The other effect of the drought is that there was significantly less volume of tea available across the board. Farmers who normally produce 10 kilos of old-tree material for the season were struggling to scrape together three. Everything was late to sprout and then suddenly the season was over after a few weeks.
There were also fewer buyers than previous years due to a slowed domestic economy; those remaining had to compete against other buyers to secure incredibly small supplies of tea. It was invaluable for us to have been there in person this year, as although we weren’t able to make all the teas we’d planned, what emerged from the chaos of the season is some very intense, high-quality teas, though in smaller amounts than we’d like.
Changes
Prior to the pandemic, our twice-yearly trip to Xishuangbanna always left us amazed at how much would change so quickly.
A four year break has been monumental. Thousands of kilometres of new roads, especially highways, have made access to a lot of tea producing areas significantly easier, faster, and safer for both producers and tea traders. In one example, what used to be a four hour drive up winding, single-lane dirt road is now made redundant by a new highway, cutting the trip to 10 minutes from the highway exit. Even up in the deep parts of the mountains, new road extensions have cut travel time dramatically, making it easier and faster to transport picked leaves back to town for processing.
However, some things never change.
Despite the exceptionally dry season, you can still overhear people in restaurants loudly proclaiming how they purchased several hundred kilograms of maocha from [insert famous place] despite that area only being capable of producing a mere 50 kilos in a good year, and even less during a drought.
The teas
This year the collection is relatively small both in number of different teas and amount of each, particularly for the higher end teas.
We did our best to put together as much volume as we could, but trees only make what they can make. Making, storing, and drinking tea each year is both a comforting and sobering reminder of the passage of time. Each cake is a little slice, never to be recreated.
One other advantage of being there in person this year was being able to obsess over some small details. An afternoon spent at different wrapper shops hunting for the best traditional mulberry fibre wrapping paper and tweaking printing profiles, was well worth it.
We’re very proud of the artwork this season, thanks to the hard work of long-time collaborators ERODUCTIONS and Jon Marshall, as well as a new commission from Atelier Decadence.
The food
A significant part of the love affair with Yunnan is not just the tea, but also the food.Some of our favourite restaurants are sadly no more, having closed down during the pandemic. But there were some dishes we dreamt about for four years that we were finally able to taste, as well as some new contenders for occupying the mind pantry. We just about cried upon the first taste of doujiang migan (rice noodles with soy broth) at breakfast.

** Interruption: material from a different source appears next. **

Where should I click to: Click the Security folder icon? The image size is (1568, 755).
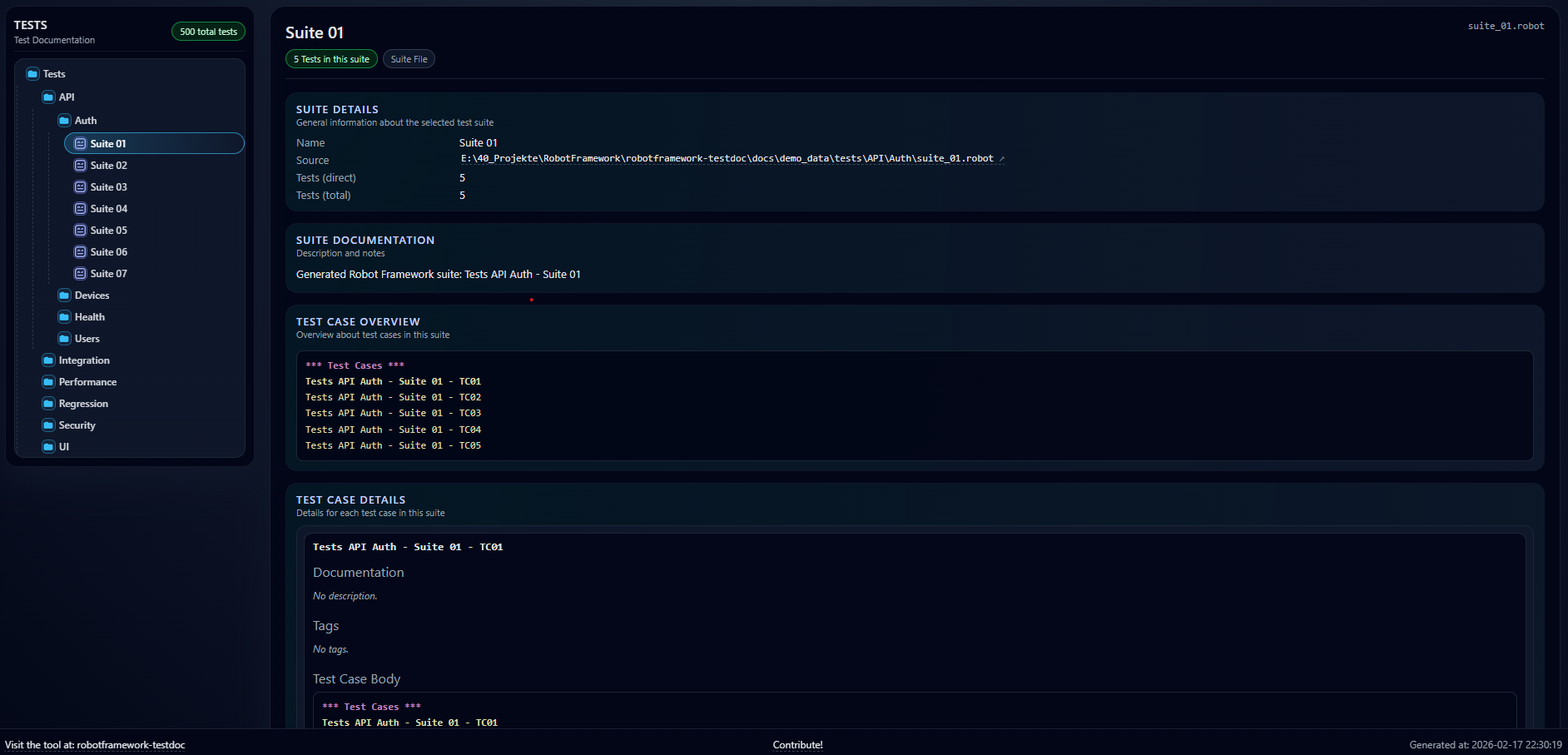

The food goes well with the tea, of course; sour, strong, fragrant, and evocative. One of our new fixations; cold bean starch jelly, swimming in fragrant spicy oil, and a perfect balance of many delicious flavours all in one; greater than the sum of its parts.
Closing remarks
We always say it, but pu-erh tea is a long-term game.Working in agriculture is a multi-year endeavour, but pu-erh in particular lends itself to decades. In some ways, this year was tricky but it was also a standout season for many reasons. Some of the teas we drank were the best they’ve been in the seven years we’ve been going.
All in all, it was a great year to do what we do best - pile in on the teas we enjoy.